Burkina : Le prédicateur Malam Ibrahim Dicko au service d’Al-Qaïda

Securité | Publié le Jeudi 05 Janvier 2017 à 06:45:22 | |
 

BUZZ ACTU  

Burkina : Le prédicateur Malam Ibrahim Dicko au service d’Al-Qaïda

Le Nord du Burkina Faso a été secoué par des attaques de représailles menées la veille du Nouvel An par des commandos liés au prédicateur Malam Ibrahim Dicko et à son groupe religieux affilié à Al-Qaïda.

Alors que les groupes terroristes cherchent à se faire connaître au Sahel, un nouveau visage est apparu, le prédicateur Malam Ibrahim Dicko. Les médias locaux rapportent que l’individu , dans la quarantaine, a un but:  rétablir  l’ancien royaume Peulh, appelé Djeelgodji, qui a disparu  à la fin du 19ème siècle.

Initialement dédié, a ce qu’il appelait la « promotion de la parole de Dieu », Malam Ibrahim Dicko a commencé à prêcher dans  les radios locales en 2012 à Djibo, une ville située à environ 200 kilomètres  au nord de Ouagadougou et proche de la frontière avec le Mali. Sa famille est originaire d’un village dans le département de Togol, dans la province du Soum

Après la reconnaissance de son mouvement par les autorités, il a cherché à étendre son organisation connue sous le nom de Ansar-ul-islam lil-ichad wal jihad  à travers des réunions et la prédication  sur la radio locale

Malam Ibrahim Dicko et les prédicateurs radicaux du Mali

Malgré la nature radicale de ses sermons, il n’a pas été enquêté par les autorités, selon des médias burkinabè . En 2015, le prédicateur est parti pour  le Mali où il aurait  rencontré Amadou Koufa, un autre prédicateur radical. Amadou Koufa  originaire de la région de Mopti au Mali, serait un proche allié du chef du groupe islamiste Ansar Dine , Iyad Ag Ghaly. Les deux hommes sont connus pour leur désir d’imposer la charia et  lancer leur djihad sacré.

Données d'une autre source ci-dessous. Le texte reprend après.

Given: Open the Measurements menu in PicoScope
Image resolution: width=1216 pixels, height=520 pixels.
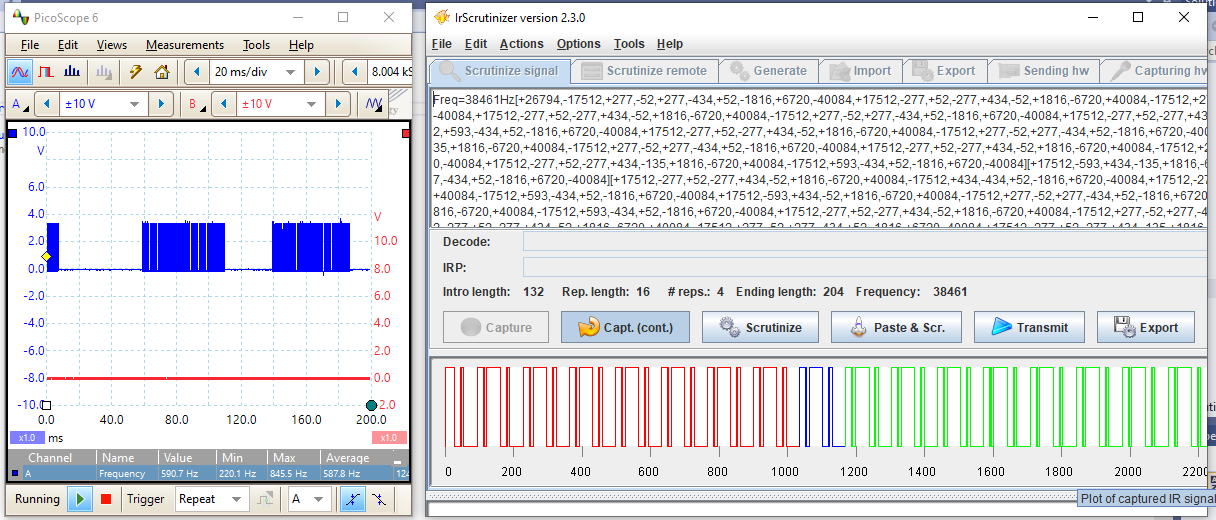Looking at the screenshot, I should tap(185, 45).
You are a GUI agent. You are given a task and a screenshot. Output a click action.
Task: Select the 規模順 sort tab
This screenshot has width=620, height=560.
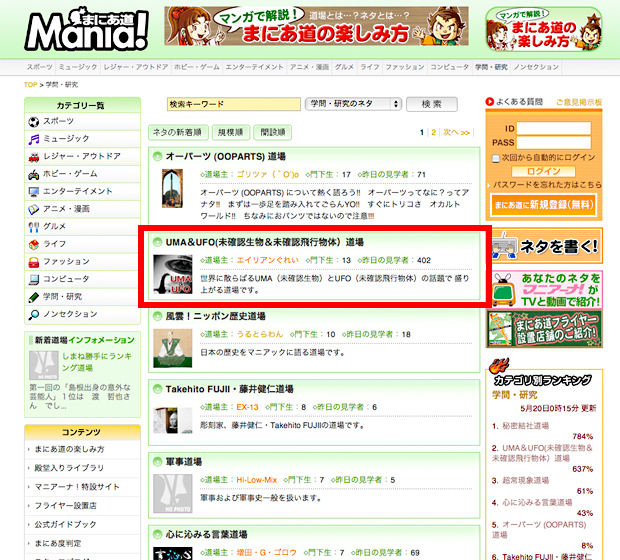coord(229,132)
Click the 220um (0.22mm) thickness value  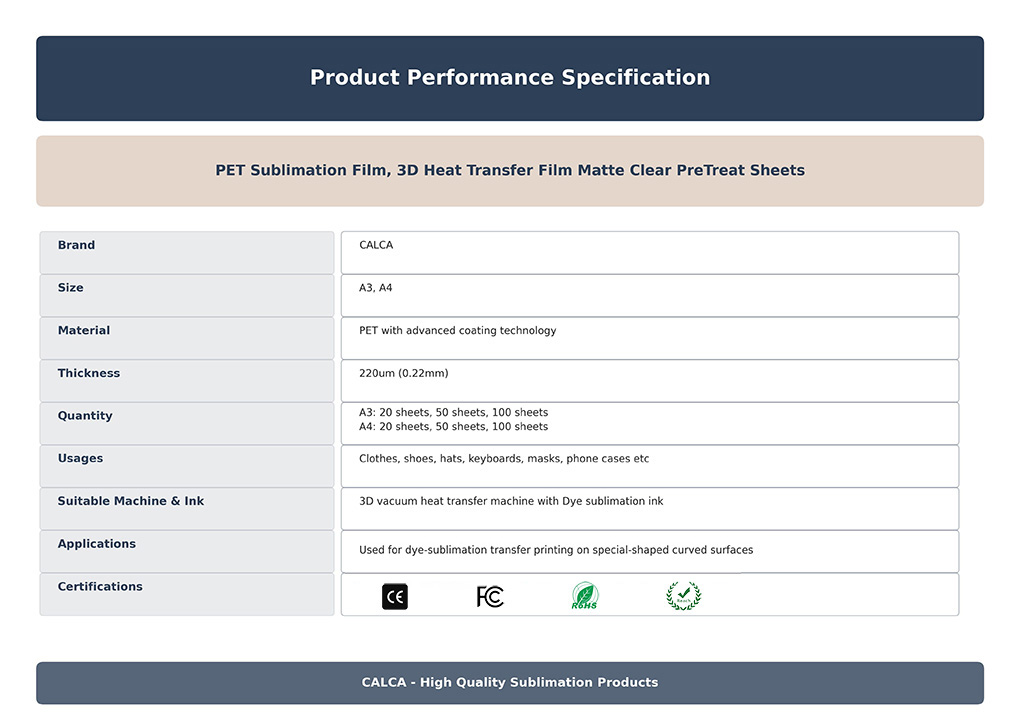404,374
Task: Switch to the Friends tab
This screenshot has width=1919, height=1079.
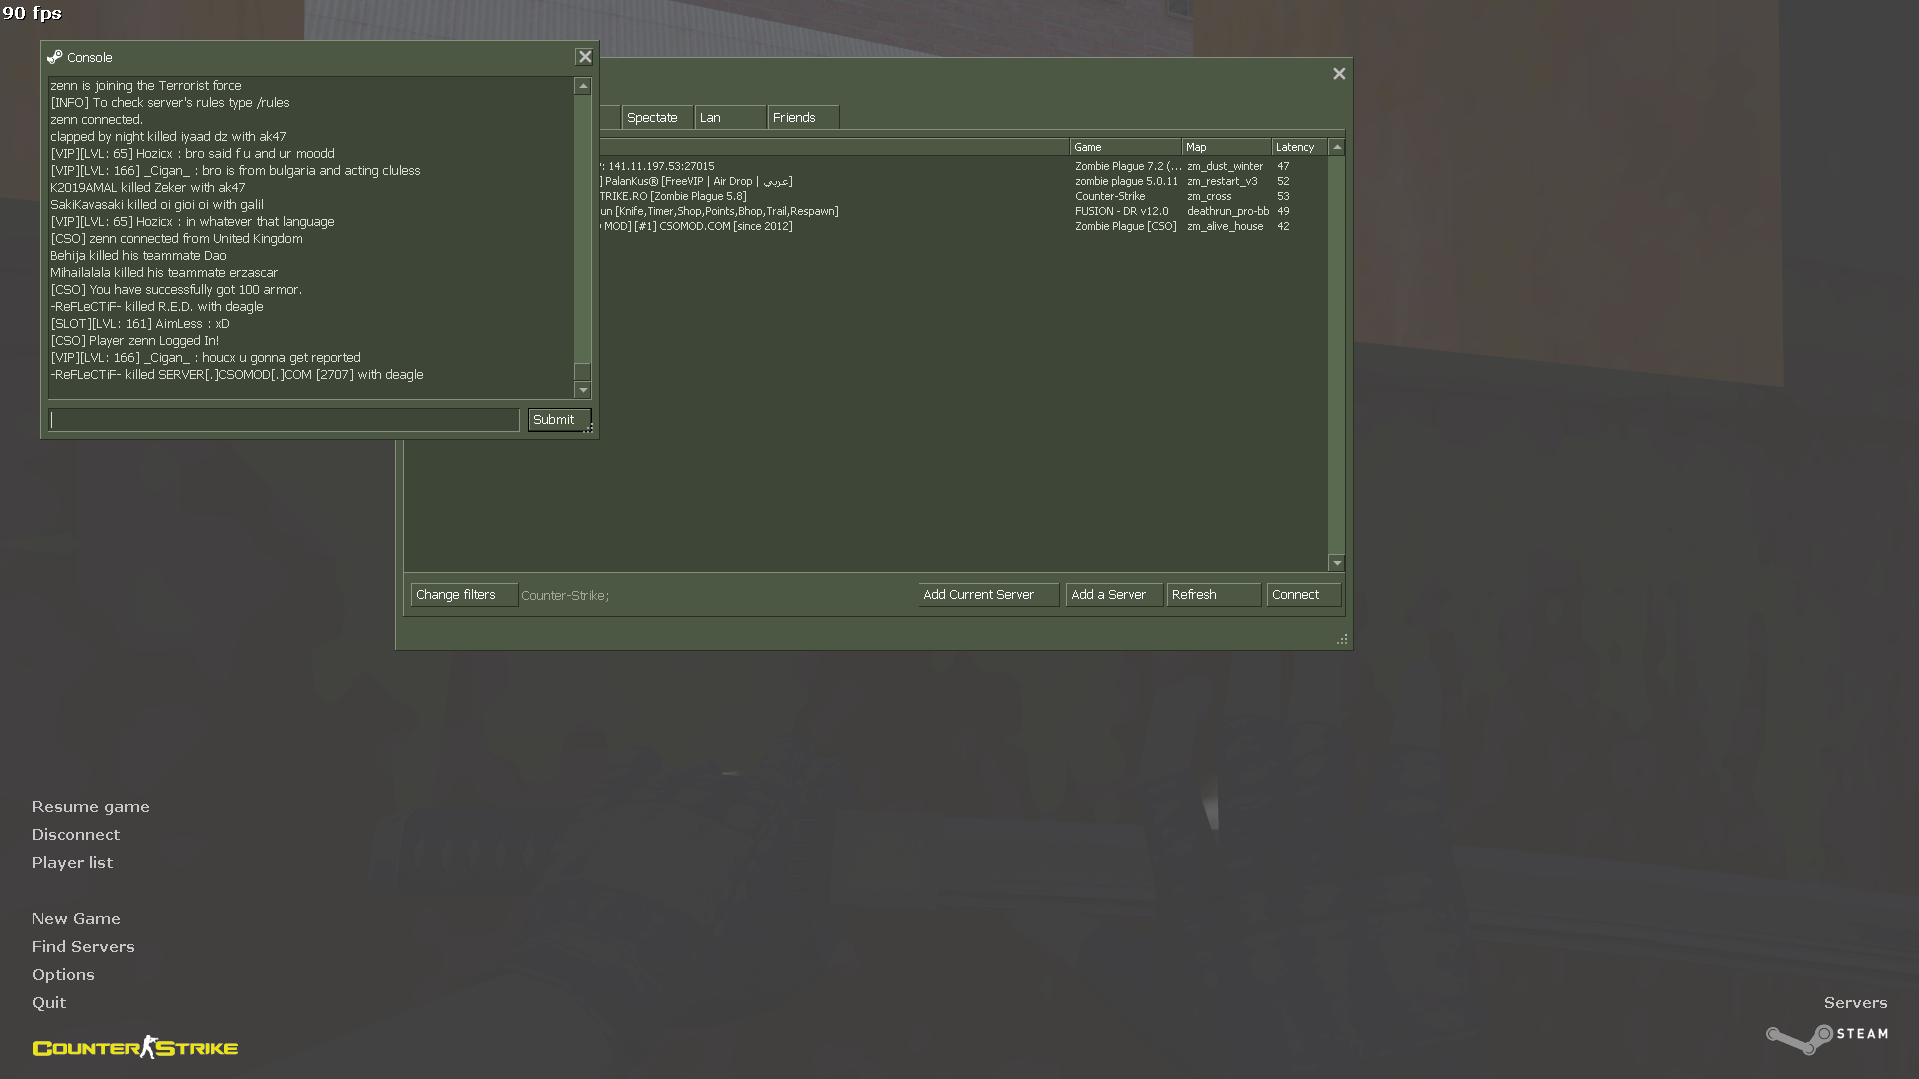Action: pyautogui.click(x=802, y=118)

La même année, Ibrahim Dicko a été arrêté au Mali et détenu pour possession illégale d’armes à feu, selon des médias  locaux, qui ont indiqué que  le prédicateur burkinabè avait payé une importante avant  sa libération. Koufa, qui a pour  son nom de guerre Amadou Diallo, est recherché par les autorités maliennes.

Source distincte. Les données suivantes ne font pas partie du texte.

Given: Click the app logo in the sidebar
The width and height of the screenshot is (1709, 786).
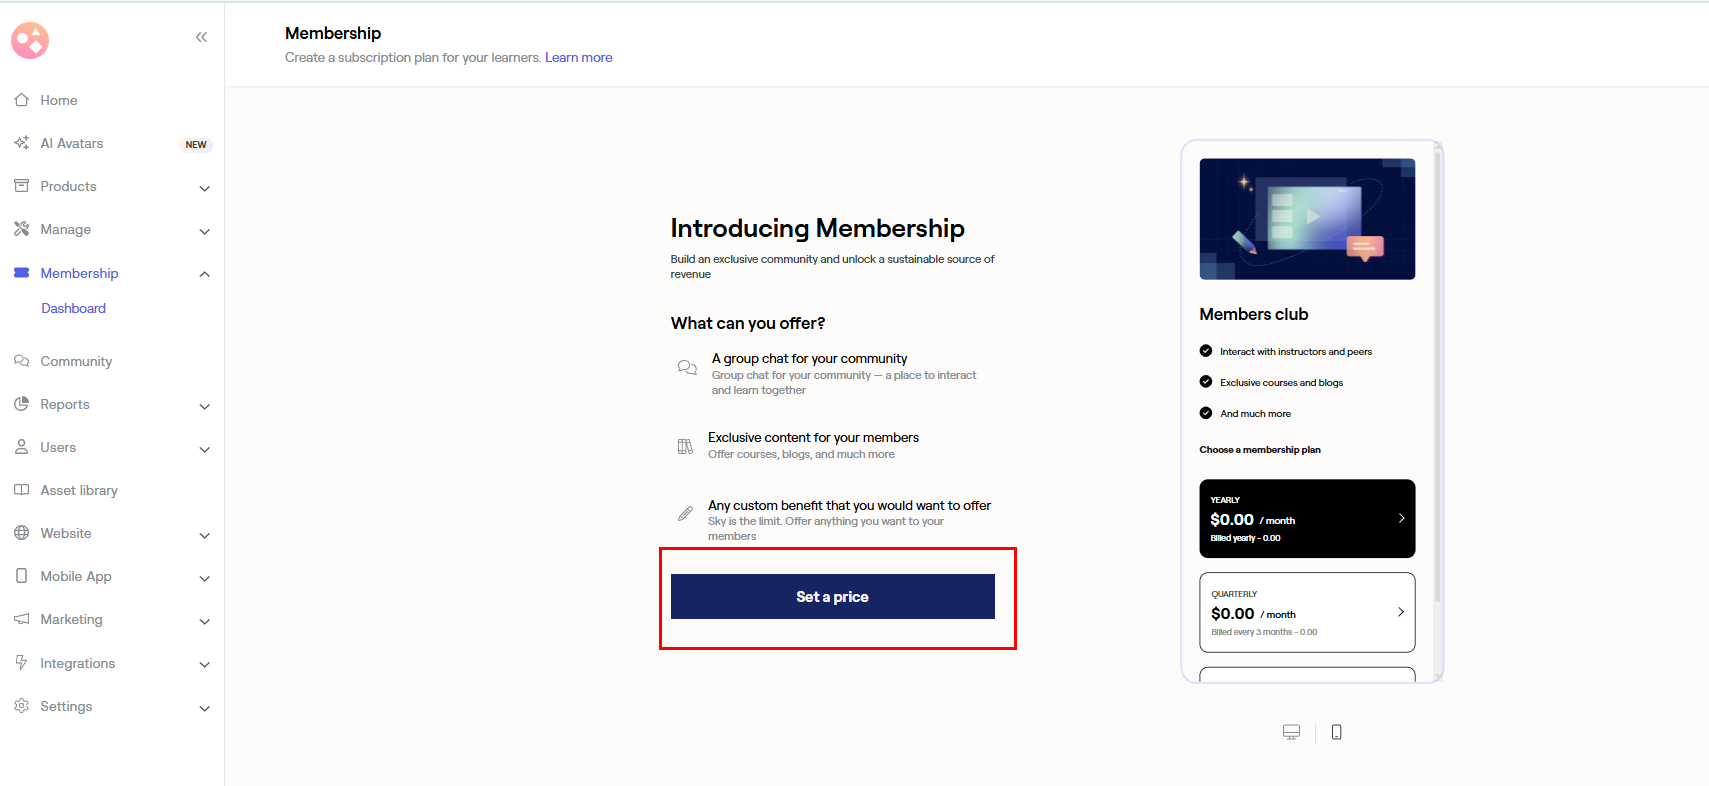Looking at the screenshot, I should (x=30, y=41).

Après sa libération , Ibrahim Dicko est retourné dans son fief à Djibo, a divorcé l’une de ses deux épouses, a vendu son terrain et a déménagé dans un village dans le désert nord du Mali, où il aurait entraîné ses partisans à utiliser des armes et à répandre son idéologie,  selon le journaliste Ibrahim Zalle, a rapporté IBT times  . Le journaliste explique que plusieurs de ses partisans dévoués l’ont suivi, où ils ont également suivi une formation.

Le prédicateur a revendiqué l’attaque terroriste de décembre 2016 sur un avant-poste de l’armée à Nassoumbou, au Burkina Faso, qui a fait 12 morts. Les troupes faisaient partie du bataillon antiterroriste déployé en 2013 pour contrer l’insurrection djihadiste près des frontières poreuses du Mali et du Niger.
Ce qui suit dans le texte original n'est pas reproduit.